Franklin, says Hellen, is going to continue to compete for the DOER grants. “Alecia (Alleyne) has taken over our Green Communities, and we’re continuing to be competitive (through that program).”
Looking forward, Hellen notes, “We are updating mechanicals in municipal building, like boilers, getting energy efficient air conditioning systems. That’s the next big capital project – this building is 20 years old.”
Hellen wants the residents of Franklin “to know, they have staff members on both the town and the school side who are deeply committed to becoming a net zero community to the best of our ability. We really have, as an organization speaking louder with our actions than our words, and I think the state has recognized us for that. It’s going to take some patience, as products get developed, but we’re going to be on the forefront.”
As far as town waste, Hellen explains that the company, Waste Management, is the town’s hauler.
“We actually (recently) announced, that of all the municipalities in Norfolk County, we had the highest recycling rate. The DEP just did an audit, and our percentage was that only 7% was unrecycled,” says Hellen. The town, he says, has gotten DEP grants to do local audits and compliance checks, “and the reason is not to be punitive, it’s not about fines, it’s saving the system money, so I don’t have to raise rates,” says Hellen, adding the recycling rate reflects “not just the town, that’s the residential commitment. The town is deeply committed to recycling and preventing all that other garbage from going into the waste stream, which then saves money in tonnage.”

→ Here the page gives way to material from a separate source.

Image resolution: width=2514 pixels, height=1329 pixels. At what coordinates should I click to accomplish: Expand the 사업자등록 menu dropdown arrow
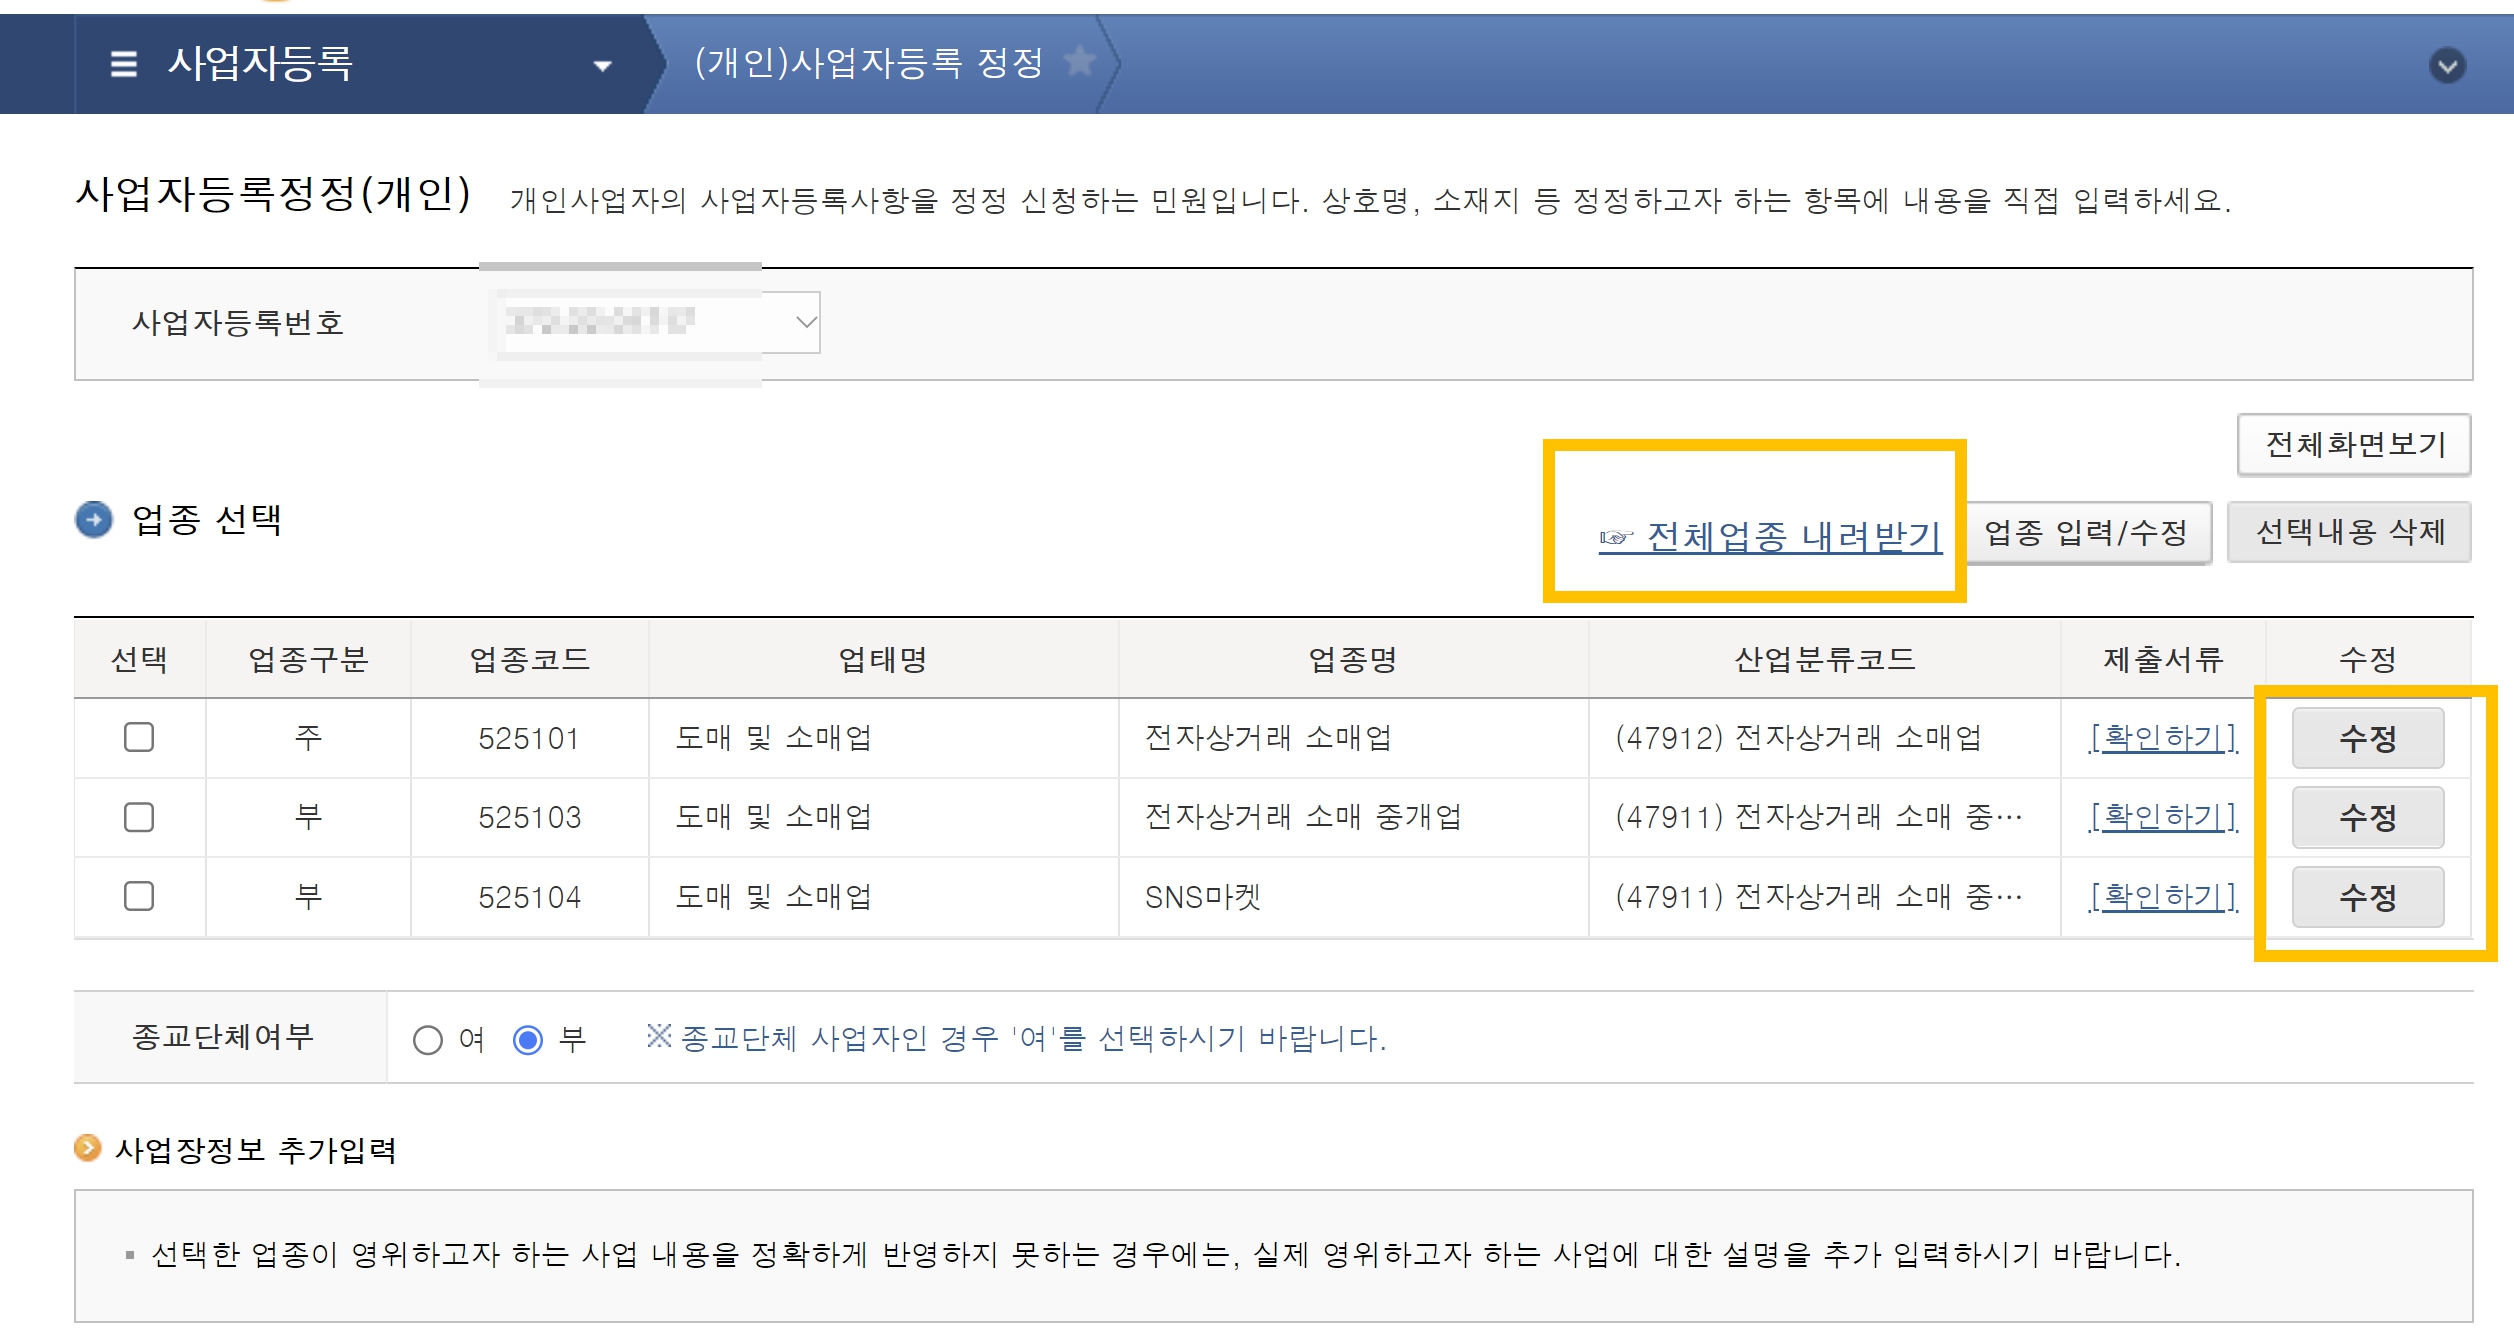[602, 66]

One project coming up next year will be the solid waste master plan, that will take about two years. “Part of that (will be) a state-of-the-art recycling center down on Beaver Street.” Recycling is such a great thing. It does save money on us having to pay people to take away more garbage. It saves time, and when you save time, you save money, especially these days, when personnel costs are going through the roof. It’s not just about the Earth, it’s also about saving money in your budget when other things are going up.”